While Anubis features prominently in representations of artwork across Egypt’s vast historical arc, he doesn’t feature prominently in many Egyptian myths. Anubis’ duty as the Egyptian Lord of the Dead was limited to carrying out a sole ritual function. While undeniably solemn, this ritual was not suitable for embellishment. As the guardian of the dead, the originator of the mummification process and spiritual ritual to preserve the deceased’s body for the afterlife, Anubis appears to have been thought to be too absorbed in his religious duties to become involved in the types of reckless and vengeful escapades attributed Egypt’s other gods and goddesses.

The Priesthood Of Anubis

The priesthood serving Anubis was exclusively male. Anubis’ priests often were attired in masks of their god fashioned from wood whilst performing rituals sacred to his cult. Anubis’ cult was centred on Cynopolis, which translates as “the city of the dog” in Upper Egypt. However, as with Egypt’s other gods, functioning shrines were erected in his honour across Egypt. That he was widely revered throughout Egypt is a testimony to the strength of Anubis following and his enduring popularity. As with numerous other Egyptian deities, Anubis’ cult survived well into later Egyptian history, thanks to his theological connection with those gods of other civilisations.

Veneration of Anubis offered ancient Egypt’s people the reassurance they sought that their body would be treated reverently and prepared for burial following their death. Anubis also held out the promise of protection for their soul in the afterlife, and that the soul’s life’s work would receive fair and impartial judgment. The ancient Egyptians share these hopes with their present-day contemporaries. Given this, Anubis enduring popularity and longevity, as a focus of ritual cult worship is easily understood.

Today, Anubis’ image remains amongst the most easily recognizable of all the gods in the Egyptian pantheon and reproductions of his tomb paintings and statues remain popular, particularly amongst dog lovers today.

Image Of A God

Perhaps Howard Carter discovered the single most well-recognised image of the dog-headed god Anubis that has come down to us when he discovered Tutankhamun‘s tomb. The reclining figure was set as a guardian for a side room running off Tutankhamun’s main burial chamber.

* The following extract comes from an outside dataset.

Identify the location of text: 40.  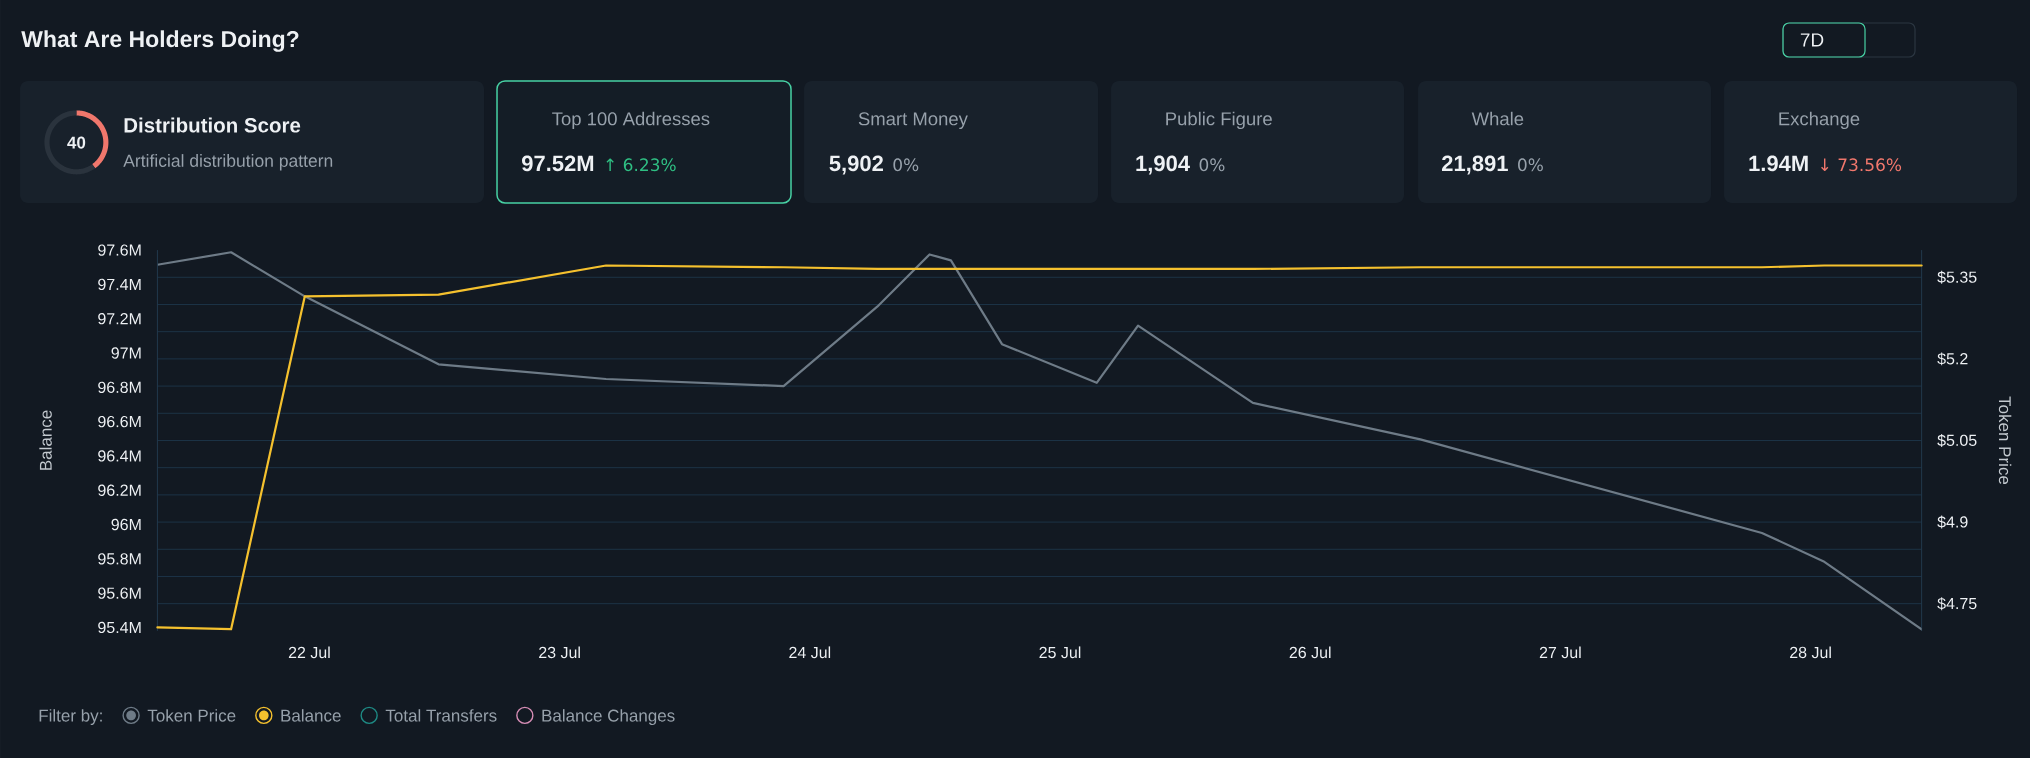
(76, 142).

The carved wooden figure was positioned ahead of the shrine, containing Tutankhamun’s canopic chest.

The finely carved wood statue reclines gracefully in a sphinx-like pose. Draped in a shawl when it was first found, the Anubis image adorns a glittering gilt plinth complete with attached poles to enable the image to be carried in a sacred procession. This sleek representation of Anubis in his dog-like form is considered to be one of the masterpieces of ancient Egyptian animal sculpture.

Reflecting On The Past

What is it about death and the possibility of an afterlife that so captivates us? Anubis’ enduring popularity has its base in humanity’s deepest fears and greatest hopes, concepts, which effortlessly span epochs and cultures.